The properties were purchased in September 2022, nearly a year after Chinese authorities asked Hui to use his personal wealth to repay Evergrande’s debts, according to UK land registry filings cited by Bloomberg.

While Ding’s ownership was disclosed in a January court filing, the timing of the purchase had not been reported until now.

The London properties, held by Ding through five British Virgin Islands companies, are part of her global real estate portfolio worth over US$350 million, which also includes a record-setting mansion in central London purchased in 2020 and real estate in Vancouver.

Court documents said Ding, 68, currently resides in a GBP5.4 million home, among her priciest purchases, together with two of her children and two grandchildren.

Evergrande’s August 2023 filing no longer listed her as Hui’s spouse, though the exact timing of their divorce remains unclear.

Ding hired Jones Lang LaSalle (JLL) as a letting and management agent for her London apartments.

The property group last year sought approval from a U.K. court to continue overseeing the portfolio following the collapse of China Evergrande and the subsequent freezing of Ding’s assets, according to the Financial Times.

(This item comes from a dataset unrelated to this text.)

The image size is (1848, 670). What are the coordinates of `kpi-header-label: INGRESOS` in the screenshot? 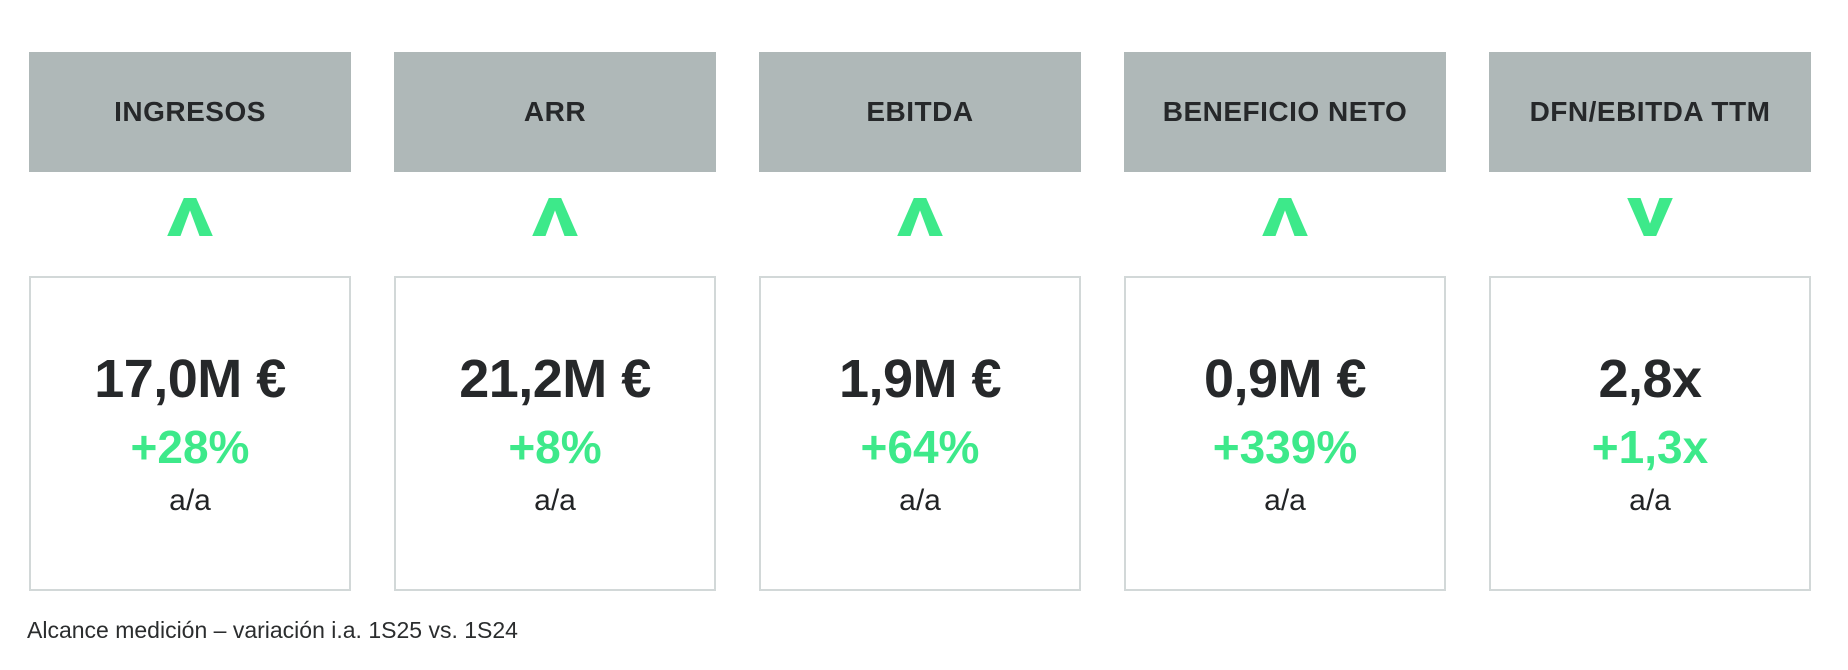 It's located at (190, 112).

The court in January permitted it to handle payments in relation to “meeting the costs of insurance and repairs, replacement and/or repair of fixtures and fittings only where necessary and on a ‘like-for-like’ basis, the payment of ground rent and service charges, and payments for utilities,” and other activities.

Listings on property platform Zoopla show that monthly rents at Thames City range from around GBP3,800 for a one-bedroom unit to over GBP34,000 for a five-bedroom penthouse.

Once ranked as Asia’s second-richest man, Hui and his company Evergrande came to symbolize both the heights and collapse of China’s real estate boom. When the developer defaulted in 2021, it had over $20 billion of offshore debt in issue.

As the property crisis dragged into a fourth year, Evergrande’s vast business empire was ordered into liquidation last year.

Since then, liquidators have been pursuing Hui, Ding, and other former executives of the firm in an effort to reclaim roughly $6 billion in dividends and compensation. They have also obtained an injunction to block them from handling $70 billion worth of global assets, as reported by The Standard.